Word for word, write out the entries that follow, omitting all pictures.

[Task data Boundary: Start]

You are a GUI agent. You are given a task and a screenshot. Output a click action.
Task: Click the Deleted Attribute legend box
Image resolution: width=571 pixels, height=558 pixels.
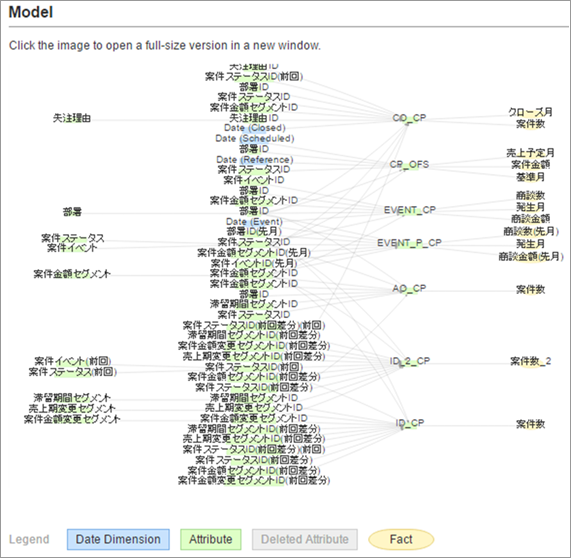305,539

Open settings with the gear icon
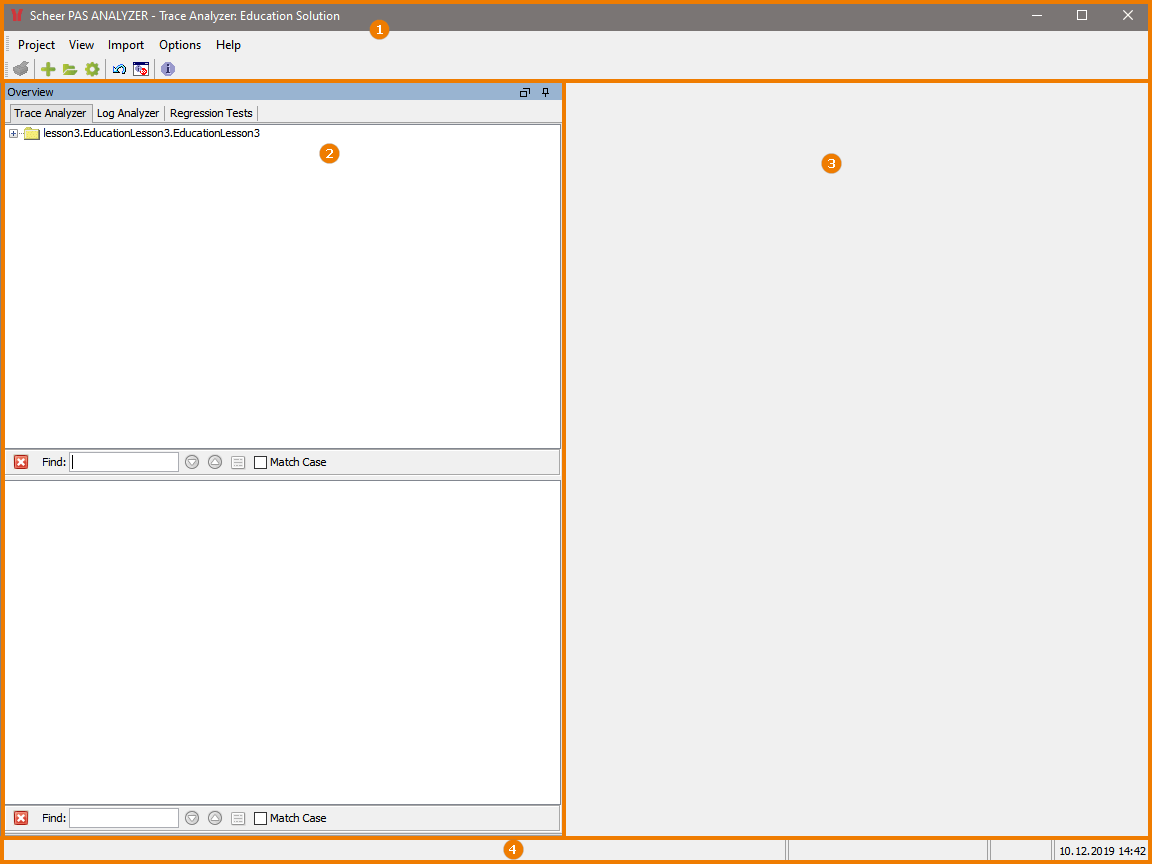[x=92, y=68]
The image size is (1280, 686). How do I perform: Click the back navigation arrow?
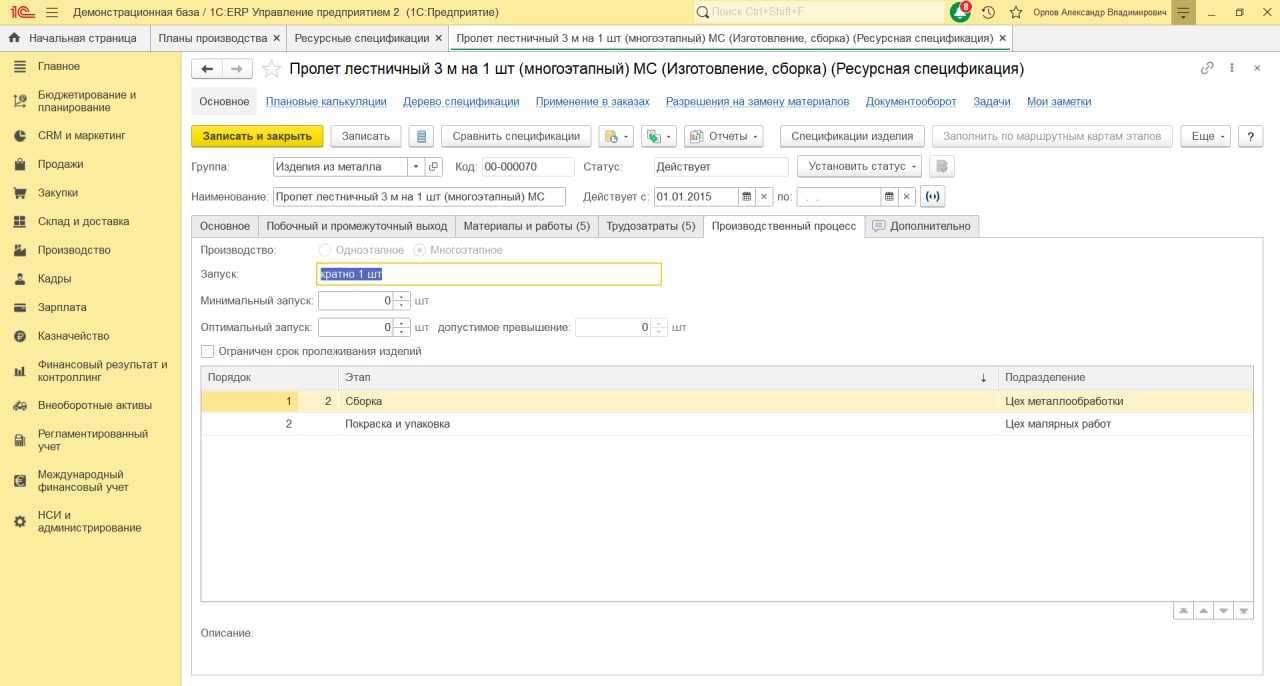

[Task data Boundary: End]

◆ Exercise response
You are a GUI agent. You are given a task and a screenshot. Output a click action.
Task: Click the Deleted Attribute legend box
Image resolution: width=571 pixels, height=558 pixels.
305,539

Open settings with the gear icon
[x=92, y=68]
The image size is (1280, 686). How do I perform: Click the back navigation arrow?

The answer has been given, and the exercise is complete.